Netnol Mail implements a hybrid cryptographic stack designed to neutralize both current and future threats, ensuring that data is never persisted in a vulnerable state:
- Kyber1024 (KEM): A lattice-based Key Encapsulation Mechanism providing post-quantum resistance, ensuring that secret exchanges remain immune to advanced quantum computing attacks.
- AES-256-GCM: High-performance symmetric encryption with integrated authentication (GCM), used to secure message bodies and sensitive metadata.
- Ephemeral Key Generation: The system generates random keys in runtime for each encryption session. These keys are encapsulated using the recipient's asymmetric public key; immediately after use, the clear-text version of the ephemeral key is purged from memory.

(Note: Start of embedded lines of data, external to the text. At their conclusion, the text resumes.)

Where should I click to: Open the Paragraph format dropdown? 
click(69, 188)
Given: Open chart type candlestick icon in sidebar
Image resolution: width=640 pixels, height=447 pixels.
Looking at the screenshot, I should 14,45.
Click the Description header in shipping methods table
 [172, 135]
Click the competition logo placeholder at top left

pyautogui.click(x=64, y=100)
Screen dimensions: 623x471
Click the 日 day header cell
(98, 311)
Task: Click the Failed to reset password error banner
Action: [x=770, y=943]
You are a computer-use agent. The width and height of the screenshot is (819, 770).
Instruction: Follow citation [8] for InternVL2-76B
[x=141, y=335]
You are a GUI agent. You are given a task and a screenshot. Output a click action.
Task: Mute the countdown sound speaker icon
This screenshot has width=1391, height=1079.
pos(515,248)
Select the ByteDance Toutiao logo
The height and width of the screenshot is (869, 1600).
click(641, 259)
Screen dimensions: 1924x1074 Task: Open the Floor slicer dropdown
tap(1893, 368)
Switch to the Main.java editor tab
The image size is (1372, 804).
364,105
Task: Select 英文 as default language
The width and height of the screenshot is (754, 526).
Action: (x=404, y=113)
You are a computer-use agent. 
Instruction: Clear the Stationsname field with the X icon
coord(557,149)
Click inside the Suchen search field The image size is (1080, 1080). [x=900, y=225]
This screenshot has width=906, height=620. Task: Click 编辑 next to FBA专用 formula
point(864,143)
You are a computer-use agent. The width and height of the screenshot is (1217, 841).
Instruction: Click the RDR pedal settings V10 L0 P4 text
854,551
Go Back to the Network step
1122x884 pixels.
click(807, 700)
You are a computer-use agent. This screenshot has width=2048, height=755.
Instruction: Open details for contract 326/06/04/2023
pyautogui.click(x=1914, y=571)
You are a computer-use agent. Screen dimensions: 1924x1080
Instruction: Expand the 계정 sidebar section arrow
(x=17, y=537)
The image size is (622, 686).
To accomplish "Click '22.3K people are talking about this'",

- Read-Only Architecture: The key derivation and attachment process occurs in an isolated environment where the generated private key is never written to disk, serving only to seal the cryptographic package before permanent deletion.
-
Authentication in Netnol Mail is anchored to the Netnol ID, the user’s immutable and sovereign identity root. Through a single login, the client locally decrypts access keys to provide a consolidated dashboard of all attached Organizations and inboxes. This aggregation occurs strictly on the client side; on the back-end, isolation is absolute. An Organization is mathematically incapable of detecting the existence of other organizations linked to the same ID. By utilizing Zero-Knowledge Proofs (ZKP), the server validates identity without ever touching passwords or private keys, rendering individual accounts deliberately irrecoverable by any third party.
-
All Netnol Mail instances operate on a unified Master Management Key (MMK) engine, with permission policies varying by plan. Upon registration, an Individual Organization is automatically pre-created. In this mode, the MMK operates in a restricted state, making it impossible to add any user other than the owner. While the owner can manage multiple inboxes, domains, and storage, all resources remain permanently tethered and limited to their specific ID.
In Team and Enterprise plans, the MMK expands to allow administrators to attach inboxes to third-party IDs and manage external members. Since the technical foundation is identical, transitioning between plans (upgrade/downgrade) is a seamless reconfiguration of resource limits and MMK sharing permissions, requiring no data migration. Each Organization, including the personal one, maintains its own independent billing cycle, allowing a single user to manage personal and corporate contexts with total administrative autonomy and cost segregation.
Netnol Mail is licensed under the AGPLv3. The primary motivation for this choice is to ensure that the project remains subject to public audit at all times. In a security-critical environment, transparency is not just a preference but a technical requirement; by keeping the source code open, we allow the global security community to verify our cryptographic implementations and Zero-Knowledge claims.